Ты можешь быть крепостным или пытаться контролировать игру. Говоря корректно, можешь быть субъектом или объектом. Яак слыл неуправляемым, но сам он в статье ”Кремлёвский соловей” говорил: ”Как много у нас было начальства — Горхолл, управление культуры горисполкома, да и сам горисполком, с другой стороны — филармония, Министерство культуры и вершиной всего — отдел культуры ЦК Компартии Эстонии. И как они помогали? Все наши поездки организовывал я сам. Директор нашего ансамбля давно не занимался поиском мест выступлений, он только и делал, что выбирал лучшее из предложенного”. В середине 1980-х годов Яак Йоала и звукотехник Эдуард Каттай получали зарплату в филармонии, а ”Лайнер” числился в Горхолле и пользовался его техникой. Когда в 1987 году ”Радар” закончил свою деятельность, ”Лайнер” переманили в филармонию и передали ему технику ”Радара”. Для Марта Рийкоя этот визит к певцу был не первым и не последним. ”С Яаком мы выпили немало. Он отлично держался, знал свою меру. Обычно позволял себе выпить в полёте к следующему месту концерта, снимая внутреннее напряжение. После этого всё было в порядке. Позже я написал о Яаке и в ”Эсмаспяэв” под псевдонимом Стен Грундиг”. Яак был брэндом, но большая работа и невероятно длинные концертные туры не дали ему материального благополучия.
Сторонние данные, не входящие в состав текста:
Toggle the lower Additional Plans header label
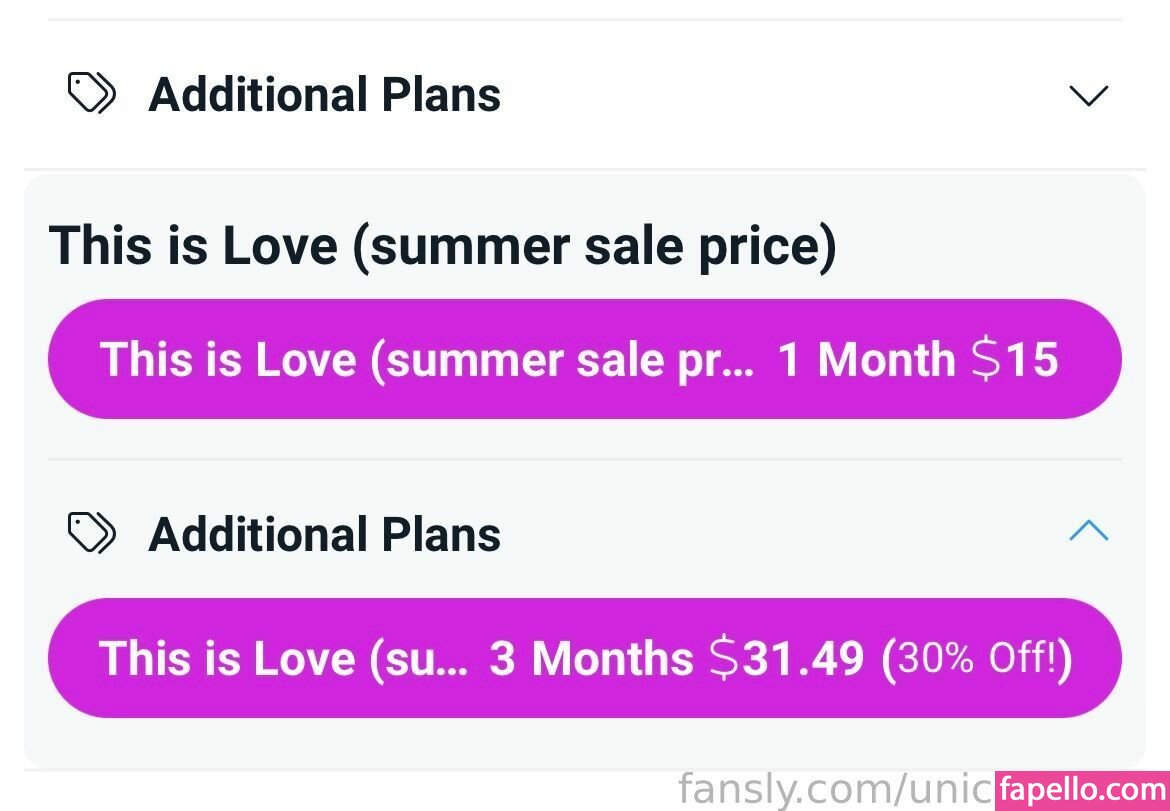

Музыкант ”Апельсина” Индрек Хийбус: ”Он просто хотел выбирать, где выступать и что петь. Яак мог иногда выкинуть фортель, заупрямиться. Одно время музыкантов посылали в Чернобыль и Афганистан. ”Апельсин” отказался от поездки в Чернобыль, а ”Витамийн” съездил и был потом награждён поездкой в Ирак.

В один прекрасный день руководству филармонии взбрело в голову, что эстонские звёзды, которые гастролируют в России, должны проехаться и по Эстонии. Мы с ”Апельсином” и отправились в августе 1987 года в эстонский тур. Первый концерт должен был состояться в Курессааре. Дождь лил как из ведра, и концерт не состоялся. Мы решили съездить на материк. Паром как-то неудачно причалил, и мы не успели к следующему концерту. Вместо десяти концертов было, может быть, пять. Обычная тоска: Выру, Виртсу. Только в Таллинне на сцене было круто. Яаку предписали такой же эстонский тур, но он и пальцем о палец не ударил. Никакой политики, чисто бытовые вопросы. Звезда устала. Но филармонии приспичило проявить власть. По сути дела они зависели от Яака. Обращались они и к нам, мол, ребята, покатайтесь ещё дней десять по России, нам нечем платить Академическому мужскому хору. И ездили, но мы были молодыми и ничего против этого не имели. А в Эстонии было ведь в то время только три концертных зала. Яак был честным и несгибаемым парнем, он знал, чего стоит. Сегодня та же проблема — Эстония слишком тесна для эстонских музыкантов. Финляндия опять же слишком мала, и там немного исполнителей музыкантов лёгкой музыки, которым не надо подрабатывать”.

В феврале 1988-го Яак рассуждал в газете ”Полярная Правда”, как оставаться успешным на эстраде ещё 20 лет и сказал, что для этого надо стать Иосифом Кобзоном или Львом Лещенко. Несколько слов сказал и о беспокоящих его голосовых связках. Не мог же он сказать, что не хочет петь сибирской зимой в полухолодном концертном зале. Слова говорились на языке маркетинга и дипломатии культуры, но в душе Яака могли быть другие чувства.